Task goal:
Please quote the listing below word for word, beginning at the line that contains "You are a GUI" and continuing to the end of the listing, with both ends included. Leave the pictures out of your answer.

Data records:
--- BEGIN ---

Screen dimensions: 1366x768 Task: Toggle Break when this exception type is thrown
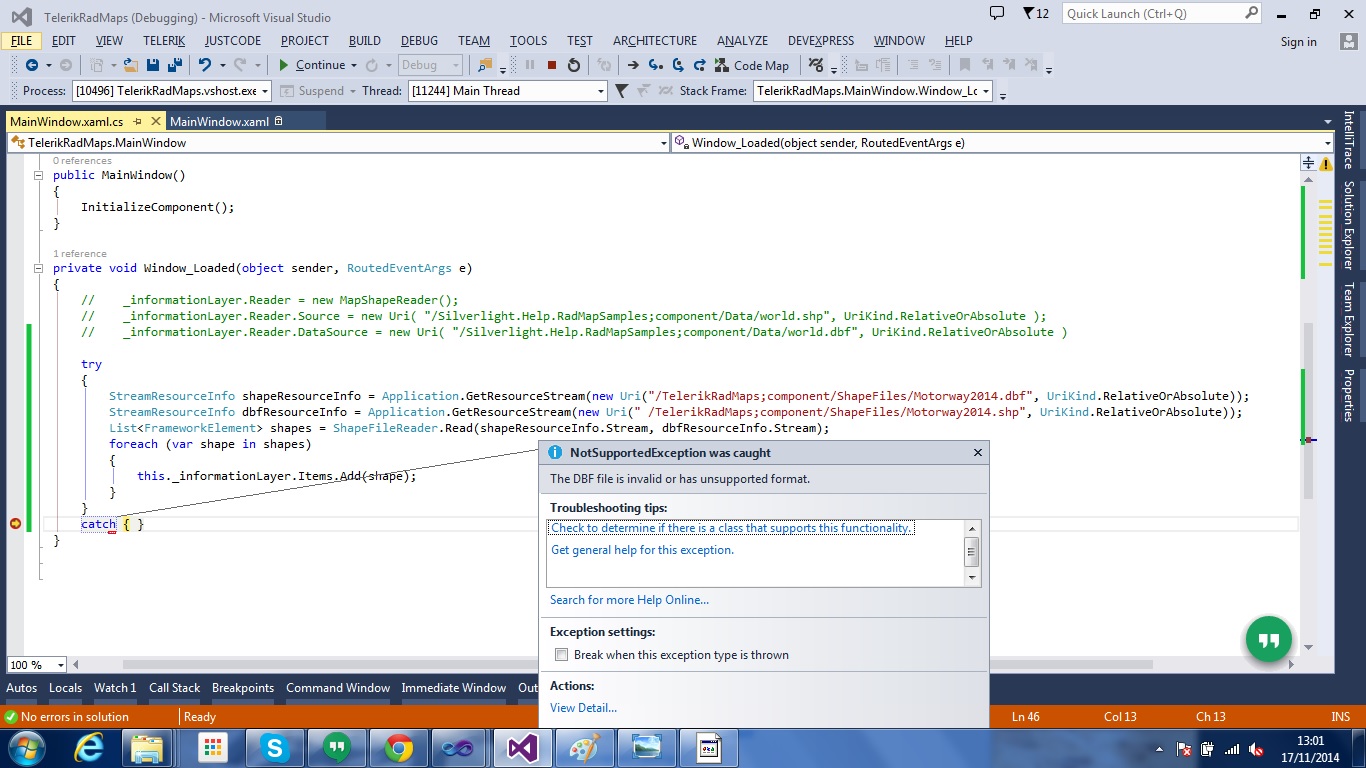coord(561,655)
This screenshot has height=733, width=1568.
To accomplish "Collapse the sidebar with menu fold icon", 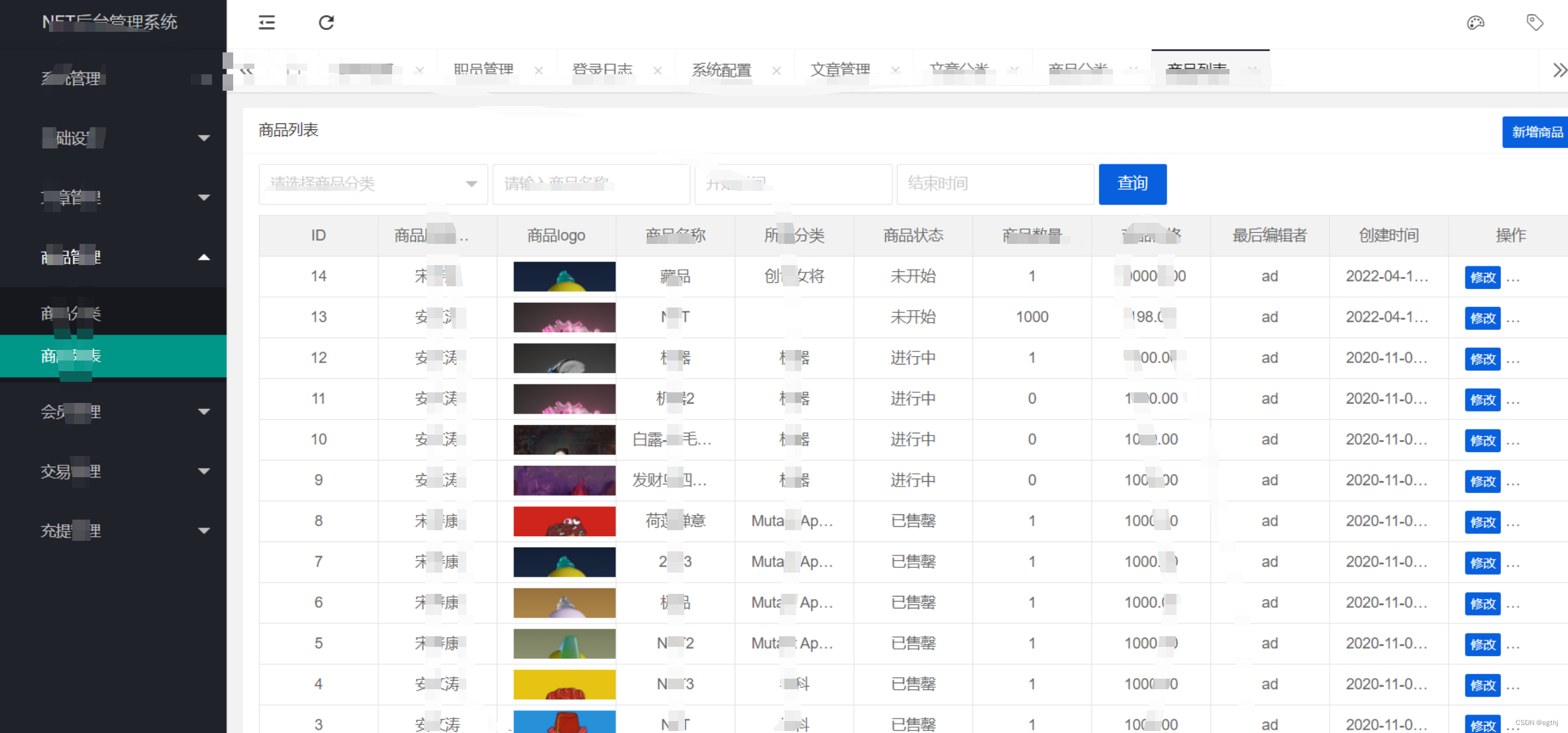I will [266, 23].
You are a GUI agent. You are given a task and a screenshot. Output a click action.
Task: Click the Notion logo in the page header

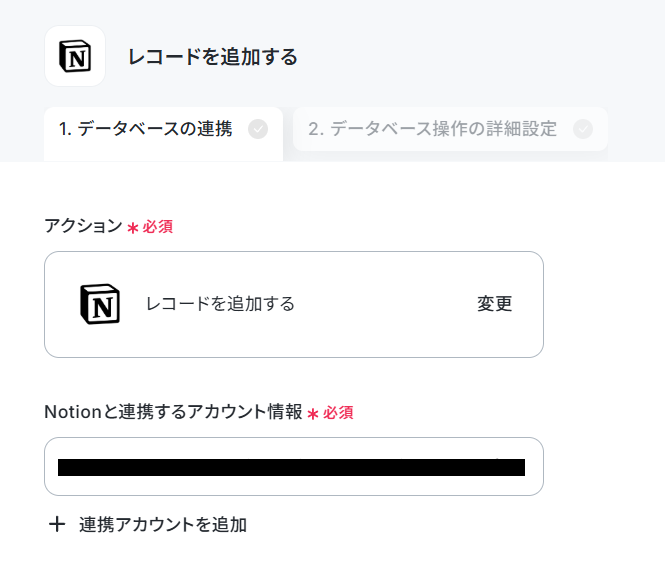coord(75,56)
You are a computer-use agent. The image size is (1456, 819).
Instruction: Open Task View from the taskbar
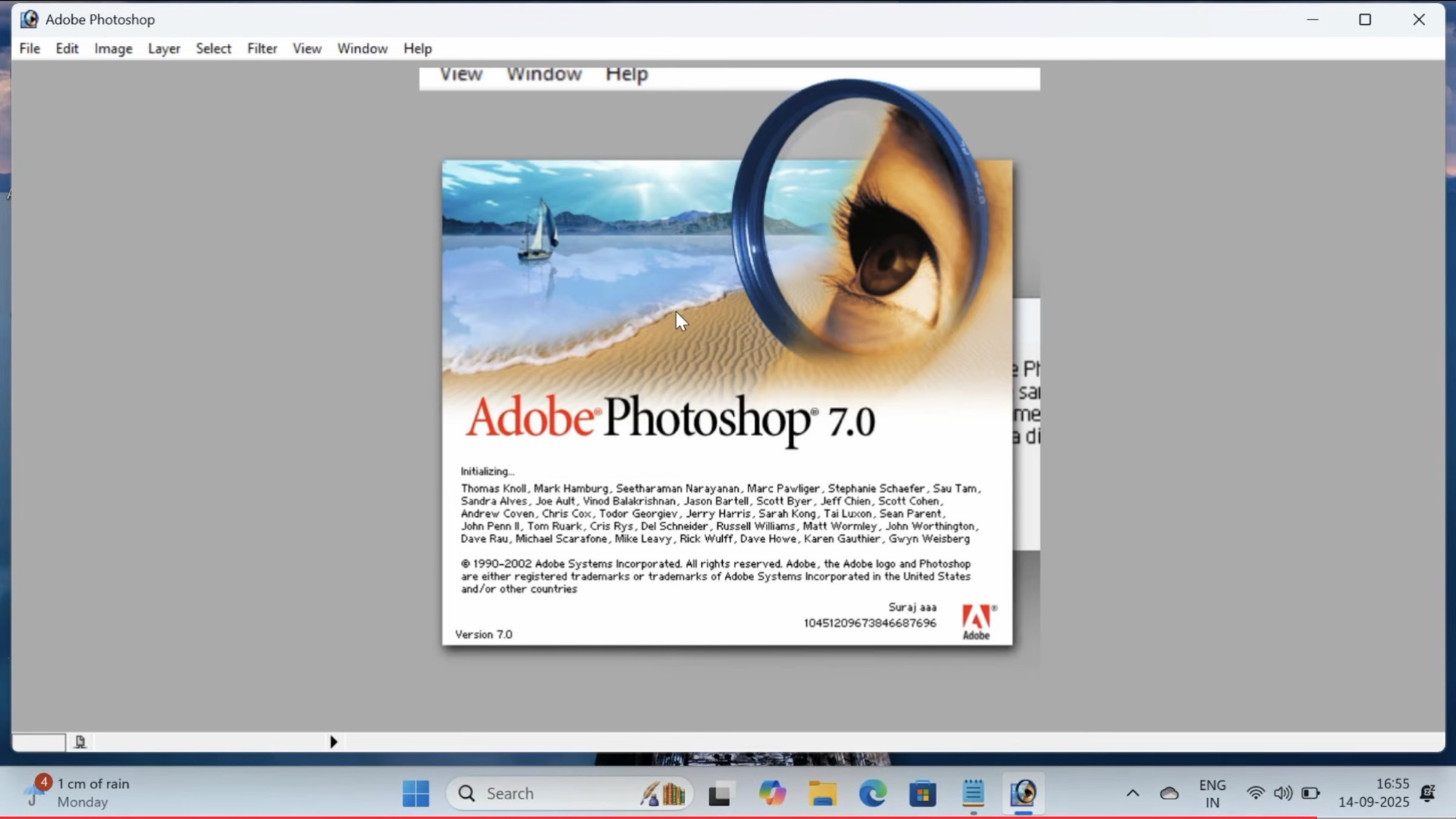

--- END ---

Complete answer:
You are a GUI agent. You are given a task and a screenshot. Output a click action.
Task: Click the Notion logo in the page header

coord(75,56)
You are a computer-use agent. The image size is (1456, 819).
Instruction: Open Task View from the taskbar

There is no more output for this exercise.